List of Famous people who died at 91
Pablo Picasso
Pablo Ruiz Picasso was a Spanish painter, sculptor, printmaker, ceramicist and theatre designer who spent most of his adult life in France. Regarded as one of the most influential artists of the 20th century, he is known for co-founding the Cubist movement, the invention of constructed sculpture, the co-invention of collage, and for the wide variety of styles that he helped develop and explore. Among his most famous works are the proto-Cubist Les Demoiselles d'Avignon (1907), and Guernica (1937), a dramatic portrayal of the bombing of Guernica by German and Italian air forces during the Spanish Civil War.
Hugh Hefner
Hugh Marston Hefner was an American magazine publisher. He was the founder and editor-in-chief of Playboy magazine, a publication with revealing photographs and articles which provoked charges of obscenity.

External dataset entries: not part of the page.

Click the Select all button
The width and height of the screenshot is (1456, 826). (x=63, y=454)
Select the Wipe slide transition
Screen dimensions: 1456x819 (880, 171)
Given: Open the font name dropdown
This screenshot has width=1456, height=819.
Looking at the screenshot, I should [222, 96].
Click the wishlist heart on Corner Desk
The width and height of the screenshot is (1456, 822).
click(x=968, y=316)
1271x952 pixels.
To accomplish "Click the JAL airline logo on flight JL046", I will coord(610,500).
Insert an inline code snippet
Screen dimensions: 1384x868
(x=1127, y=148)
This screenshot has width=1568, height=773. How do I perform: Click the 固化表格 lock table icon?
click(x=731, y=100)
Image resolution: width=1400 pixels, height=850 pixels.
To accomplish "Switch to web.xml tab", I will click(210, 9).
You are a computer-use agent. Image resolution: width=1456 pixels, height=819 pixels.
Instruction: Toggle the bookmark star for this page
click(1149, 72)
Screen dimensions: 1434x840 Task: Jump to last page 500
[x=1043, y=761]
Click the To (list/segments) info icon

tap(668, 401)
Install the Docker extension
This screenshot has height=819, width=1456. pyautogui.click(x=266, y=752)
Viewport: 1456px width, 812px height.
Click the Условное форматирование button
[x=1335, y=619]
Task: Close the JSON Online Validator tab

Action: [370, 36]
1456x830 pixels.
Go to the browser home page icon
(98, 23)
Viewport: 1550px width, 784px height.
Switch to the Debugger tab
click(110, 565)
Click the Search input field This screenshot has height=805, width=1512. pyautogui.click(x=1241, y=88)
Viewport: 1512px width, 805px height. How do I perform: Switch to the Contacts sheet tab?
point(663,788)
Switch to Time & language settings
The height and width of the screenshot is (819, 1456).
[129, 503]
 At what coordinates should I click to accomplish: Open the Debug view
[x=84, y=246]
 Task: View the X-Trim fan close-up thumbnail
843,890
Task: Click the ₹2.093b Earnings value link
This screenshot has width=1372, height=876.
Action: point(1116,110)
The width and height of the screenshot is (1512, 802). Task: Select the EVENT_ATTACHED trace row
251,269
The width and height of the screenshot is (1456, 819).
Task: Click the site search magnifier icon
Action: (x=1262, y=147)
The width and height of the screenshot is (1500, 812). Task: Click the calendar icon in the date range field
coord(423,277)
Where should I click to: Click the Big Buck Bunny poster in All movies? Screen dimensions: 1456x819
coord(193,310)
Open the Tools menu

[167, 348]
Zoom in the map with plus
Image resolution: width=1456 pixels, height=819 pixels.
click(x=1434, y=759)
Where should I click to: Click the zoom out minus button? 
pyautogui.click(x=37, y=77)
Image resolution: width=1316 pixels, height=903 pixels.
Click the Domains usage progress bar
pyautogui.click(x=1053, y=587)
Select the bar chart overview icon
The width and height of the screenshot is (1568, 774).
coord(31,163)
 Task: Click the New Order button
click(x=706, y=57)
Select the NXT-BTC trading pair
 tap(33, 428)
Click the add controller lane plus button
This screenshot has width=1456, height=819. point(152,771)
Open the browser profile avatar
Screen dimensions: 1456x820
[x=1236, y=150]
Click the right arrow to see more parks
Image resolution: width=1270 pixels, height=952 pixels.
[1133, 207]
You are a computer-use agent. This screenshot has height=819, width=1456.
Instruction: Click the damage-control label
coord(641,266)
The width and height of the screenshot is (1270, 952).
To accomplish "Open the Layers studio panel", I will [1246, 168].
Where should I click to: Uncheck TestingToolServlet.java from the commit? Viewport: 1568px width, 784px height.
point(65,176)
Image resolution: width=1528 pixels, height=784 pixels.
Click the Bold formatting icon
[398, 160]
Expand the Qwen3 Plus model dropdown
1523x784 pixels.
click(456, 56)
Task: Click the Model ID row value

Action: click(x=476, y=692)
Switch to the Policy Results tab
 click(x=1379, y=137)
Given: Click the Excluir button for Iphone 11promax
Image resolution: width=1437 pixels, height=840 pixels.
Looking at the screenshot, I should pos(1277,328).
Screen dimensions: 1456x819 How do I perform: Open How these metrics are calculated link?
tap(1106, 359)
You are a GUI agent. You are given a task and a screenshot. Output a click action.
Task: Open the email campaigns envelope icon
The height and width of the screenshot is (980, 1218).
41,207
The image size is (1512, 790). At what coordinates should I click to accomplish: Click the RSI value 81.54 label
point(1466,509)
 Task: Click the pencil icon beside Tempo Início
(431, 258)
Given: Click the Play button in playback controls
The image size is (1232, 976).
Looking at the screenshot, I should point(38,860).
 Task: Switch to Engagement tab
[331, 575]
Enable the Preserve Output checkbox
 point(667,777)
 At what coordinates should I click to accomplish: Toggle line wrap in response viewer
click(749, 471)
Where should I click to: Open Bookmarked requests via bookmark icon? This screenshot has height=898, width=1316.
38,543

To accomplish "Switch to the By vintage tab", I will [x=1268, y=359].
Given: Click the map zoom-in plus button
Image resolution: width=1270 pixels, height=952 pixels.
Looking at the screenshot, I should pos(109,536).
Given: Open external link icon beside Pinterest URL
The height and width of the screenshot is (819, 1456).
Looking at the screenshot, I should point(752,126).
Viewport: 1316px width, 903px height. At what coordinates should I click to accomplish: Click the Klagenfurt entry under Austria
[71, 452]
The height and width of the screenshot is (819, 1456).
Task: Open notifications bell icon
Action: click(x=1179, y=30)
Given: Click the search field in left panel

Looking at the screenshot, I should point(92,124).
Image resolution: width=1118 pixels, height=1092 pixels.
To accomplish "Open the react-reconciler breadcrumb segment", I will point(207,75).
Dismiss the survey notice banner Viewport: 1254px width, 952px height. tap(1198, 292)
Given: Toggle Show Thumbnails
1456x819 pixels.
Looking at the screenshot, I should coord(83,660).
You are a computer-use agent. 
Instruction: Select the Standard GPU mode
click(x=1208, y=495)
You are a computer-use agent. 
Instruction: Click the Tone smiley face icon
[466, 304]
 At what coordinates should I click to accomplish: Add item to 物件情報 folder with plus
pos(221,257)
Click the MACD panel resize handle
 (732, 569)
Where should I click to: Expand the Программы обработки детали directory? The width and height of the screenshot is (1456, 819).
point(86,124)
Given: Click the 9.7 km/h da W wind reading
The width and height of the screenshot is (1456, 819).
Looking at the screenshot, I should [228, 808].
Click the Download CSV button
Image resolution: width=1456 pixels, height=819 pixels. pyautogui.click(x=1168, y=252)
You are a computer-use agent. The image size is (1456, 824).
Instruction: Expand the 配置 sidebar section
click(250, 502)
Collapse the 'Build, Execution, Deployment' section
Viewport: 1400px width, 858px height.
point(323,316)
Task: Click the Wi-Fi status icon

The first issue of Playboy was published in 1953 featuring Marilyn Monroe in a nude calendar shoot; it sold over 50,000 copies.
Jerry Lewis
Jerry Lewis, nicknamed "The King of Comedy", was an American comedian, actor, singer, filmmaker and humanitarian, who appeared in over sixty films and other media, from the Martin & Lewis partnership with singer Dean Martin to on his own as a soloist.
Augusto Pinochet
Augusto José Ramón Pinochet Ugarte was a Chilean Army General, politician and military dictator who ruled Chile from 1973 to 1990, first as the leader of the Military Junta of Chile from 1973 to 1981, being self-declared President of the Republic by the junta in 1974 and becoming the de facto dictator of Chile, and after from 1981 to 1990 as de jure President after a new Constitution, who confirmed him in the office, was approved by a referendum in 1980.
John Demjanjuk
John Demjanjuk was a Ukrainian-American who served as a Trawniki man and Nazi camp guard at Sobibor extermination camp, Majdanek, and Flossenbürg. Demjanjuk became the center of global media attention in the 1980s, when he was tried and convicted after being misidentified as "Ivan the Terrible", a notoriously cruel watchman at Treblinka extermination camp. Shortly before his death, he was again tried and convicted as an accessory to 28,000 murders at Sobibor.
Richard Halsey Best
Richard Halsey Best was a dive bomber pilot and squadron commander in the United States Navy during World War II. Stationed on the aircraft carrier USS Enterprise, Best led his dive bomber squadron at the 1942 Battle of Midway, sinking two Japanese aircraft carriers in one day, before being medically retired that same year due to damage to his lungs caused by breathing bad oxygen during the battle.
Dino De Laurentiis
Agostino "Dino" De Laurentiis was an Italian film producer. Along with Carlo Ponti, he was one of the producers who brought Italian cinema to the international scene at the end of World War II. He produced or co-produced more than 500 films, of which 38 were nominated for Academy Awards. He also had a brief acting career in the late 1930s and early 1940s.
T. Boone Pickens
Thomas Boone Pickens Jr. was an American business magnate and financier. Pickens chaired the hedge fund BP Capital Management. He was a well-known takeover operator and corporate raider during the 1980s. As of November 2016, Pickens had a net worth of $500 million.
Conrad Hilton
Conrad Nicholson Hilton was an American businessman and politician who was the founder of the Hilton Hotels chain.
Hiroo Onoda
Hiroo Onoda was an Imperial Japanese Army intelligence officer who fought in World War II and was a Japanese holdout who did not surrender at the war's end in August 1945. After the war ended Onoda spent 29 years hiding out in the Philippines until his former commander travelled from Japan to formally relieve him from duty by order of Emperor Shōwa in 1974. He held the rank of second lieutenant in the Imperial Japanese Army. He was the penultimate Japanese soldier to surrender, with Teruo Nakamura surrendering later in 1974.